The air is a bit cooler and crisper, but Fall does not deter me from firing up the grill to make a quick and easy dinner. Whole Foods Market invited me to come to my local store for a surf and turf butchering lesson, so I was excited to go learn some new ways of cooking seafood and meat outdoors. I got great pointers from the staffers who welcomed me to the store and I learned quite a bit about the strict standards that WFM has for the quality of meat and seafood sold in its stores. Here are the highlights of my trip:
1. Butchering whole fish is hard. I was greeted at Whole Foods by Kerry, the Marketing and Community Relations Team Leader, who introduced me to Anthony Marino, the store’s seafood manager and lead fishmonger. We went behind the scenes to the store conference room, which is of course a kitchen, too. Once there, I learned how to filet a small yellowfin snapper and a larger arctic char. As a champion in fish butchery, Anthony made it look easy, but his simple technique was something I knew I could eventually master with practice. (First step – get some sharper knives for my kitchen.)

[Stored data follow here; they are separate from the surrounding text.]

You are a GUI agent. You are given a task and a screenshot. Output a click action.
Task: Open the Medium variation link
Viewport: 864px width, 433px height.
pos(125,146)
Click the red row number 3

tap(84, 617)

2. Butchering chickens is slightly less hard than butchering fish. After Anthony, Kerry took me to the meat department to talk to Mike Lanciano, who goes by the awesome nickname “Sharkie.” He’s been cutting meat since he was a teenager and his vast experience showed as he walked me through the many options at the meat counter. We selected two whole chickens and retired back to the conference room/kitchen, where Sharkie taught me how to properly piece a chicken, something I’ve been dying to learn since my past self-taught attempts have left me feeling as I’ve disrespected the bird that sacrificed its life for our dinner. He then halved the other chicken in about .2 seconds by going straight through the spine and I have to admit, I got a little excited.

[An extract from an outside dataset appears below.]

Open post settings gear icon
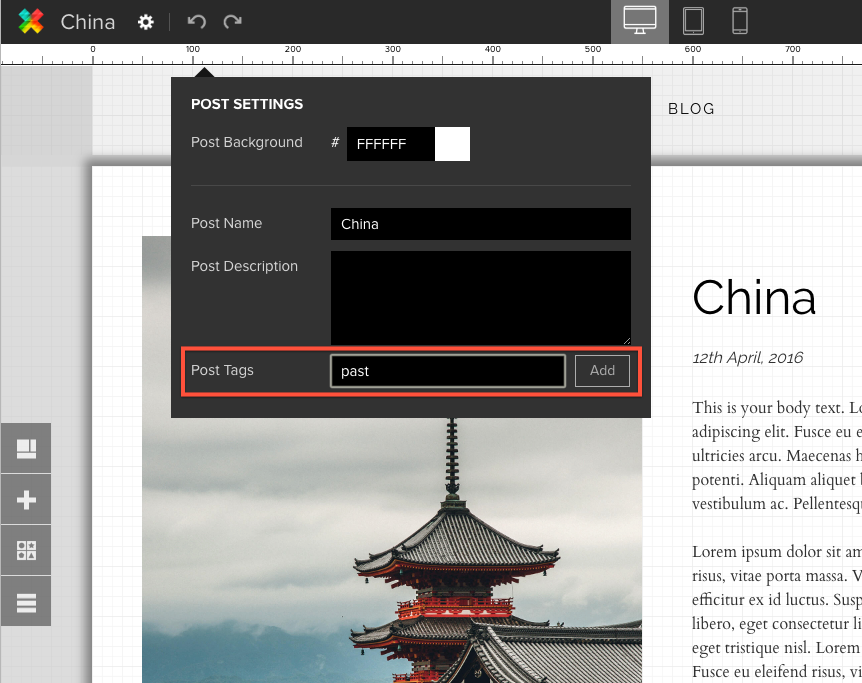The height and width of the screenshot is (683, 862). tap(146, 22)
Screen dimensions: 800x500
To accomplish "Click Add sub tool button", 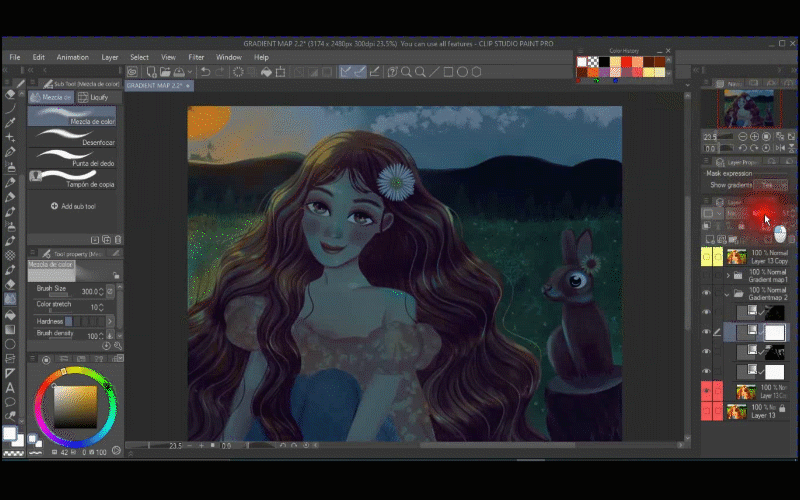I will 73,206.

3. Simple cuts can lead to easy grilling. Sharkie suggested that I take that beautifully halved chicken and throw it straight onto a grill, skin side up, at medium heat, and let it cook for 20 minutes. I didn’t believe it could be that simple, but I’m here to tell you it was. The skin kept in all the moisture, but the grill was still able to invoke its signature flavor through the side that was exposed to the flame. It was juicy and savory and probably the easiest thing I’ve ever done on a grill. I went sort of old school with the fish and simply dusted it with a little salt and pepper, grilled it skin side down over medium heat until the skin was crisp, and then squirted the filets with fresh lemon before serving. Both meals were done in less than 30 minutes. A busy parent dreams of 30 minute meals this good.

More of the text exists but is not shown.